Анастасия Хаустова поговорила с создателями Artville Academy в Торонто Дмитрием Грецким и Евгенией Кац, которые запускают в России онлайн-школу современного искусства NEWARTDOM. Школа, которая откроет свои виртуальные двери в сентябре, аккумулировала многолетний опыт интердисциплинарного подхода к преподаванию в сфере актуальных практик, теории и истории искусства, а также дизайна. Читайте в интервью о специфике художественного образования за рубежом и в России, о перипетиях традиционного и интердисциплинарного подхода в обучении, а также о преподавании, лишенном авторитаризма и цензуры.
Анастасия Хаустова: В рейтинге QS Top University среди 900 университетов по направлению подготовки Art & Design — только 66 российских вузов, тогда как в Европе или Северной Америке — в несколько раз больше. По статистике в США более 1700 программ по искусству и дизайну на разных уровнях: от школьного до профессионального, причем 8 из 10 лучших университетов мира — именно американские. Начнем с вопроса о том, насколько вообще стоит доверять рейтингам при выборе университета?
Дмитрий Грецкий: В мировом рейтинге университетов среди художественных программ, насколько нам известно, есть лишь одно учебное заведение из России, которое находится где-то между 150 и 200 местом. Конечно, все зависит от того, кто этот рейтинг составляет.
Евгения Кац: Существует несколько рейтингов, на которые чаще всего ориентируются при выборе профессионального обучения в области искусства. QS Top University — один из них. Существует еще, как минимум, рейтинг Niche — на него ориентируются при выборе образовательного учреждения в Соединенных Штатах. Мы внимательно просматриваем рейтинги каждый год, когда помогаем нашим студентам выбирать университеты для поступления.

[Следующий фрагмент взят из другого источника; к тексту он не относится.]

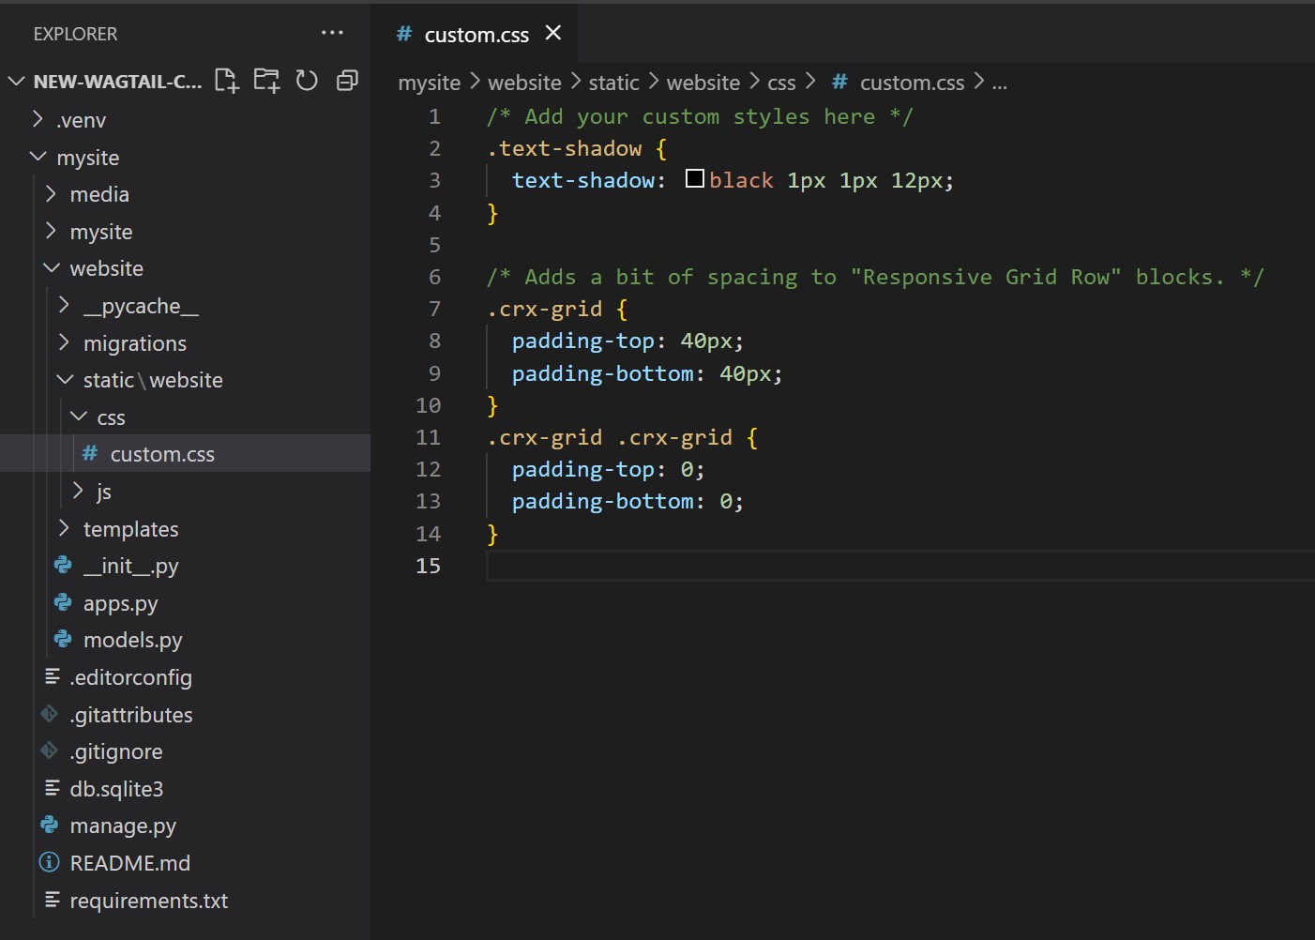
Task: Open the models.py file
Action: (x=132, y=641)
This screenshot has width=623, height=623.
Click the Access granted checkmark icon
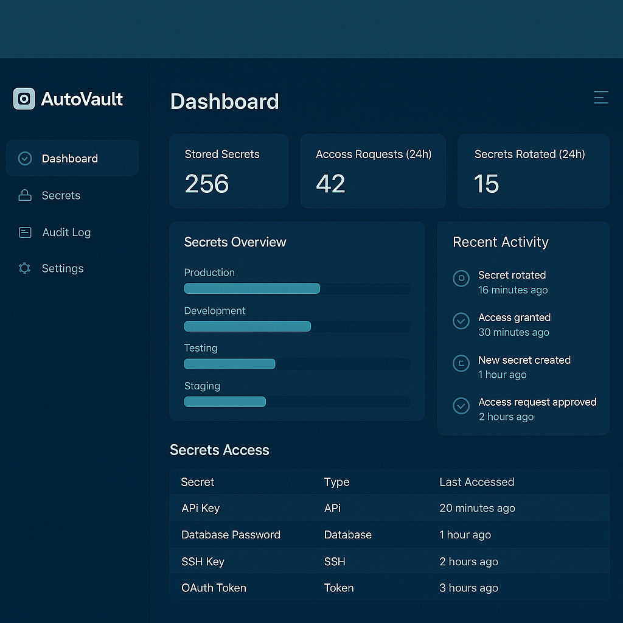(461, 321)
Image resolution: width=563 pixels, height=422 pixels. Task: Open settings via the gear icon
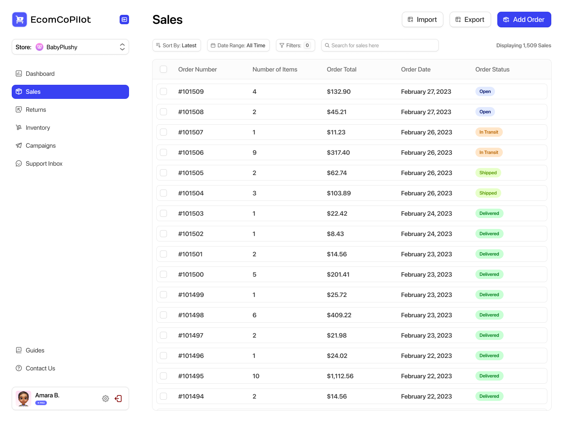tap(105, 398)
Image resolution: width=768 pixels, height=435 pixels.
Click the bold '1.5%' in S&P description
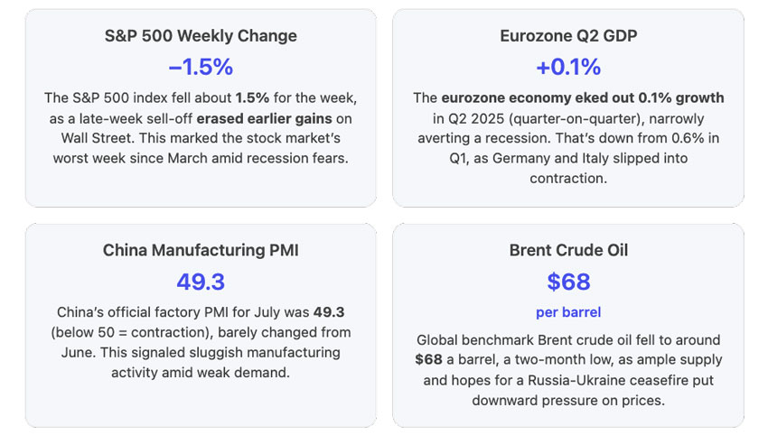click(x=250, y=97)
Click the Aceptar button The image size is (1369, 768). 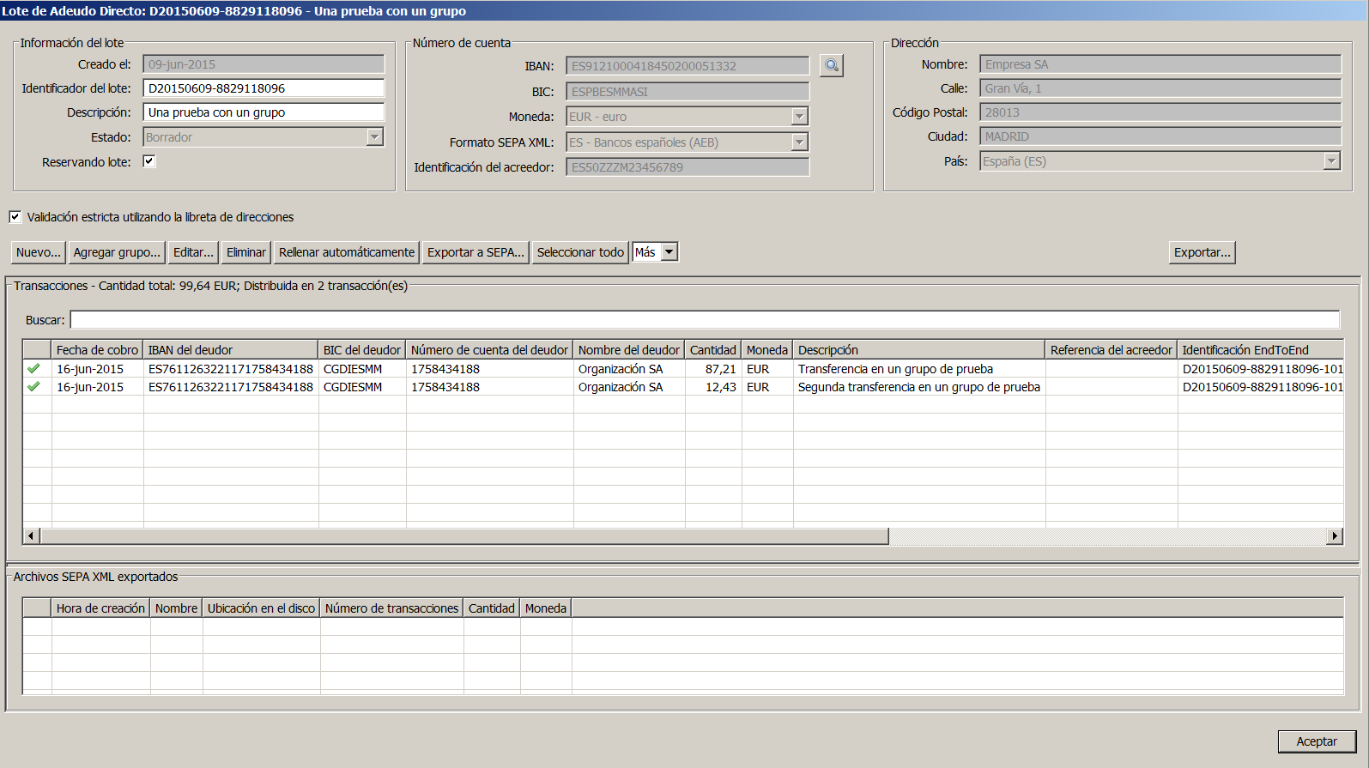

Дмитрий Грецкий: Добавлю скептицизма. Любой топ имеет свои ограничения, поэтому на деле мы сталкиваемся с более глубокой дифференциацией, нежели с той, что он предлагает. К тому же, нужно смотреть не столько рейтинг университета в целом, сколько рейтинг отдельных факультетов.
Евгения Кац: Никакой рейтинг не заменит непосредственного погружения в атмосферу учебного заведения. Если у абитуриента нет возможности поехать на место, то раз в год можно встретиться с представителями университетов, которые приезжают на National Portfolio Day чтобы ответить на все вопросы будущих студентов. В этот день выстраиваются огромные очереди из абитуриентов, которые хотели бы показать свое портфолио проектов или идей и получить консультацию. Здесь университеты заинтересованы в талантливых учениках, их представители сами готовы активно их искать и приглашать на обучение.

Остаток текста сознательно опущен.